▶ **Records from a data source**

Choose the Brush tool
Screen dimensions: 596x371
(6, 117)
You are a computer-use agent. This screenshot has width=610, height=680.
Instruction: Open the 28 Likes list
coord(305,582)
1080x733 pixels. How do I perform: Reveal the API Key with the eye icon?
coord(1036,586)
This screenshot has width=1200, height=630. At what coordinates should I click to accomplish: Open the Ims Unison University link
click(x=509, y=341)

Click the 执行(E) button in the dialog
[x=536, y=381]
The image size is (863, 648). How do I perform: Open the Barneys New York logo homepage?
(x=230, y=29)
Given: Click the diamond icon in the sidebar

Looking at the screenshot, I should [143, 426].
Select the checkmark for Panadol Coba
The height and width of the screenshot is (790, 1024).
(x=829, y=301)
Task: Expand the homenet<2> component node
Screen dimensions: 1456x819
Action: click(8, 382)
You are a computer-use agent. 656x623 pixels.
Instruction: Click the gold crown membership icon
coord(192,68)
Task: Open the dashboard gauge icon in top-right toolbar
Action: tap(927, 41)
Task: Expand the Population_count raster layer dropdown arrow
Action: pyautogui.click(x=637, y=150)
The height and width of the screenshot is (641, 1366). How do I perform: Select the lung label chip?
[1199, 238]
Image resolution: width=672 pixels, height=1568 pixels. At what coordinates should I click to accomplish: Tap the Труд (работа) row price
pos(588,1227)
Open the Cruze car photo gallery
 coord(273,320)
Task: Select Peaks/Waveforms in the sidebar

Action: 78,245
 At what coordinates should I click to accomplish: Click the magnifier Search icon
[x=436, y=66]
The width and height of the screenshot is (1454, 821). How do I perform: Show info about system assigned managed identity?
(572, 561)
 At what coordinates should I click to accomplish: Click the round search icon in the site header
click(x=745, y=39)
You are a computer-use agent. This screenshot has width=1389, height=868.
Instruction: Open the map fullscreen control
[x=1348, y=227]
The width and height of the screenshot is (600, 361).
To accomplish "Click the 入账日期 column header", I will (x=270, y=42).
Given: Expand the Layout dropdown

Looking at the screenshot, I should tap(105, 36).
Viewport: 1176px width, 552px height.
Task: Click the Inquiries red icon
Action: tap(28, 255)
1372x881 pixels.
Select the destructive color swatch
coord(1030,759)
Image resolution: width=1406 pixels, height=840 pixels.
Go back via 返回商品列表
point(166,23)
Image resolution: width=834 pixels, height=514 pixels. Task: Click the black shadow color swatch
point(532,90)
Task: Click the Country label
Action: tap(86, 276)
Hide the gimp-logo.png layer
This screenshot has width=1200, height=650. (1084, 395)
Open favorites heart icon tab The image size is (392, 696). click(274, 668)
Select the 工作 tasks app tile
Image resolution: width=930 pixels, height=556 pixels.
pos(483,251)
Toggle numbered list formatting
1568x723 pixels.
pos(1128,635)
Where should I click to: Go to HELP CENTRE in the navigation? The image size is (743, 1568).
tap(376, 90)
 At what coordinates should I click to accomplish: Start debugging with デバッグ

▶ **AIM OF THE TASK**
Keep to the lines from the one containing "Select the destructive color swatch" to the end of the entries above, and retype them exactly.

▶ **REPLY**
Select the destructive color swatch
coord(1030,759)
Image resolution: width=1406 pixels, height=840 pixels.
Go back via 返回商品列表
point(166,23)
Image resolution: width=834 pixels, height=514 pixels. Task: Click the black shadow color swatch
point(532,90)
Task: Click the Country label
Action: tap(86, 276)
Hide the gimp-logo.png layer
This screenshot has width=1200, height=650. (1084, 395)
Open favorites heart icon tab The image size is (392, 696). click(274, 668)
Select the 工作 tasks app tile
Image resolution: width=930 pixels, height=556 pixels.
pos(483,251)
Toggle numbered list formatting
1568x723 pixels.
pos(1128,635)
Where should I click to: Go to HELP CENTRE in the navigation? The image size is (743, 1568).
tap(376, 90)
 At what coordinates should I click to accomplish: Start debugging with デバッグ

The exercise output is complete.